Langsung ke konten utama

Santri dan Dunia Sastra (1)




Woks

Apakah benar pesantren menjauhkan santri dengan sastra. Apakah pesantren hanya mewadahi kitab kuning, bahasa dan tradisi amaliyah sedangkan seni sastra tidak diperhitungkan. Barangkali demikianlah skeptis kita terhadap tradisi pesantren yang melihat sastra masih sebelah mata. Padahal tradisi kebahasaan menjadi penunjang utama pesantren sejak dulu bahkan sampai hari ini pesantren modern hadir dengan program penguasaan bahasa asingnya.

Tidak salah memang bagi sebagian orang yang berpandangan bahwa pesantren masih belum mampu mewadahi santri dan sastra secara serius. Pasalnya pesantren yang bercorak tradisional masih fokus dengan penguasaan kitab kuning. Sedangkan pesantren modern justru terdepan dalam hal penguasaan bahasa asing (Arab Inggris) akan tetapi sedikit lemah dalam ilmu alat/gramatikal (nahwu dan sharaf). Lantas di mana pesantren memposisikan sastra dalam tradisi keilmuannya.

▶ **BLOK DATA**:
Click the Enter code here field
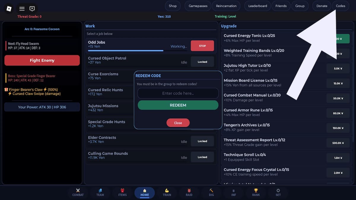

▶ **DAFTAR TUGAS**:
1: Terjemahkan ke dalam bahasa Inggris kalimat dari teks tentang santri dan sastra ini: "Pasalnya pesantren yang bercorak tradisional masih fokus dengan penguasaan kitab kuning."
2: Tuliskan lanjutan teks tentang santri dan sastra, dimulai setelah kalimat terakhir yang tampil.

▶ **HASIL TIAP TUGAS**:
1: This is because traditional-style pesantren are still focused on mastering the kitab kuning.

2:
Jika melihat sejarah sebenarnya santri dan sastra tidak bisa dipisahkan. Cuma akhirnya semakin kemari kita berupaya menghadirkan sastra khas pesantren sekaligus bertanya coraknya seperti apa. Akan tetapi kita tidak pernah kehilangan akar sejarah bahwa santri dan pesantren tidak bisa dipisahkan dengan sastra sebagai produk adiluhung hasil mempelajari kitab suci dan laku hidup sehari-hari.

Dulu seorang santri Kiai Ageng Hasan Besari bernama Bagus Burhan pernah mondok di Pesantren Gebang Tinatar Ponorogo. Dia yang akhir dalam catatan sejarah kita kenal sebagai Raden Ngabehi Ranggawarsita sang pujangga besar Surakarta. Karya-karya Ranggawarsita di antaranya yang terkenal yaitu Serat Wirid Hidayat Jati, Serat Kalatidha, dan Serat Sabda Jati. Tidak hanya itu serat-serat kuno, naskah, babad, kidung, macapat, manuskrip yang bercorak sastra juga ikut ditemukan dan menandakan bahwa sastra tidak bisa dipisahkan dalam tradisi keilmuan pesantren.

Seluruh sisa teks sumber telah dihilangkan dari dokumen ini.